Internet-equipment magnate Cisco Systems Inc. has introduced the "uBR10012 Universal Broadband Router," a new, "carrier-class" cable-modem termination system designed to aggregate voice and data traffic on the edge of cable networks.

Cisco said its new gear is based on the Data Over Cable Service Interface Specification 1.1 standard. The company has not decided whether to submit the chassis for 1.1 or 1.0 testing when Cable Television Laboratories Inc. conducts its next certification and qualification wave in January 2001, Cisco director of marketing John Mattson said.

Cisco submitted its "uBR7246-VXR" CMTS to CableLabs for the current round of testing, which involves 1.1 spec-based products. Results from that round are expected on or around Dec. 14.

Cisco is not the only CMTS vendor to add the "carrier-class" and "next-generation" labels to its headend gear.

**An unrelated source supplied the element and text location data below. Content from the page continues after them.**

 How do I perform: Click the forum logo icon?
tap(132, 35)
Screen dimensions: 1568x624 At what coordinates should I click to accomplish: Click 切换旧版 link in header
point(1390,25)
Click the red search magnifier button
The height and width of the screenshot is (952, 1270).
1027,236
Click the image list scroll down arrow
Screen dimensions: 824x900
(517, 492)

RiverDelta Networks Inc., Cadant Inc. and Broadband Access Systems Inc. (now part of ADC Telecommunications Inc.), which have also sent 1.1-based products to CableLabs for qualification testing, have made the same claims.

In addition to North American DOCSIS standards, Cisco's new 10000-series box is also outfitted to handle EuroDOCSIS and Digital Video Broadcast specs, giving the company a larger, more global target audience, Mattson said.

Basically, this box is for the big dogs. Cisco's latest platform features eight line cards, can process 2 million packets per second and can house 25.6 gigabits per second of usable bandwidth.

Mattson said the company is already working on a version that can handle as many as 8 million packets per second.

By placing more intelligence at the edge of a network, the "uBR10012" is designed to give cable operators the ability to deliver a "more feature-rich" service to their customers, the company said. Operators have unused capacity in networks currently outfitted with the company's "uBR7200" equipment, Cisco noted.

The uBR10012 allows cable operators to achieve higher scale on existing networks without having to build a new one, and ensures that the equipment scales more quickly than "Moore's Law," Mattson said.

Cisco's new box can also handle "unlimited" scalability, Moore said. At present, it provides 40 times more scale than Cisco's 7200-series CMTS, but can double in scale with "no limitation on an ongoing basis" via future upgrades, Mattson said.

More specifically, Cisco claims the gear uses "Parallel eXpress Forwarding" technology to maximize throughputs and eliminate physical constraints on scaling capacity.

Cisco said it will start taking orders for the uBR10012 next month and follow with commercial shipments in January.